● **YOUR TASK**
Instruction for the entries that follow: retype exactly the lines from the line with "2019 (412, 1921)" to the line with "走进运龙 (233, 67)", both included, and omit all others.

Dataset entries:
◆ ◆ ◆ ◆

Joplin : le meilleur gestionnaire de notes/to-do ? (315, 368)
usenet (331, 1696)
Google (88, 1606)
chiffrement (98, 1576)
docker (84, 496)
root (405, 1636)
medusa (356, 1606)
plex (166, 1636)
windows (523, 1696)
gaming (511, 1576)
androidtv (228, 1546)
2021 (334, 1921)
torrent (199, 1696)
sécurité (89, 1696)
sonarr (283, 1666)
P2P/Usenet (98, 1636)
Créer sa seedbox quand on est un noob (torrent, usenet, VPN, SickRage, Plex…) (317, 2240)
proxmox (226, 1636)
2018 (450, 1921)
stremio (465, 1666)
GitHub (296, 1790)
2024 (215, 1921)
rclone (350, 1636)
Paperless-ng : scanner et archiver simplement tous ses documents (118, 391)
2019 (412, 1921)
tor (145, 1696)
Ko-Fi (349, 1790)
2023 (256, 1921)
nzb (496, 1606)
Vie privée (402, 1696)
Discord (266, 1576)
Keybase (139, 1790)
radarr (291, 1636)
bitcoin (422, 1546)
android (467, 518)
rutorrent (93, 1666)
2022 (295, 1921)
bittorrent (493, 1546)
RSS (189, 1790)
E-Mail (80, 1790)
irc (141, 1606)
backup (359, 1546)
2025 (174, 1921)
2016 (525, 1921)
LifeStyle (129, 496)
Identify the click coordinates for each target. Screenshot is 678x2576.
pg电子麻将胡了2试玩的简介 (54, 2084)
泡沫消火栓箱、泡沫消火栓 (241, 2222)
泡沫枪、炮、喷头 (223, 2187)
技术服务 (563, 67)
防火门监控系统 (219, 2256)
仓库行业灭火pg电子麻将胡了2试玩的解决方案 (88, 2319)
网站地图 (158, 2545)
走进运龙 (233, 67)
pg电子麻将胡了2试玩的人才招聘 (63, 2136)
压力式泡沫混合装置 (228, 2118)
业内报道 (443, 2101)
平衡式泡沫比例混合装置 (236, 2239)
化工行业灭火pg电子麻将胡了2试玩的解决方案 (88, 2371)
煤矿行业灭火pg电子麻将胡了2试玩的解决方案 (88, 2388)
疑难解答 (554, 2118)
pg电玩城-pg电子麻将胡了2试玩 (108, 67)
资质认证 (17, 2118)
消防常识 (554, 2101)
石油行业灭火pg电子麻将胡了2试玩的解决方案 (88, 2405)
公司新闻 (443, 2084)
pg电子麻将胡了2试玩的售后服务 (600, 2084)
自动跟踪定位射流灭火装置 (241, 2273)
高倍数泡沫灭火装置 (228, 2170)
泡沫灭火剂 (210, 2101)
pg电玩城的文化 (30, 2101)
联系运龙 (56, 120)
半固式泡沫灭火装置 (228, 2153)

◆ ◆ ◆ ◆

● **RESPONSE BOX**
2019 (412, 1921)
tor (145, 1696)
Ko-Fi (349, 1790)
2023 (256, 1921)
nzb (496, 1606)
Vie privée (402, 1696)
Discord (266, 1576)
Keybase (139, 1790)
radarr (291, 1636)
bitcoin (422, 1546)
android (467, 518)
rutorrent (93, 1666)
2022 (295, 1921)
bittorrent (493, 1546)
RSS (189, 1790)
E-Mail (80, 1790)
irc (141, 1606)
backup (359, 1546)
2025 (174, 1921)
2016 (525, 1921)
LifeStyle (129, 496)
Identify the click coordinates for each target. Screenshot is 678x2576.
pg电子麻将胡了2试玩的简介 (54, 2084)
泡沫消火栓箱、泡沫消火栓 (241, 2222)
泡沫枪、炮、喷头 (223, 2187)
技术服务 (563, 67)
防火门监控系统 (219, 2256)
仓库行业灭火pg电子麻将胡了2试玩的解决方案 (88, 2319)
网站地图 (158, 2545)
走进运龙 (233, 67)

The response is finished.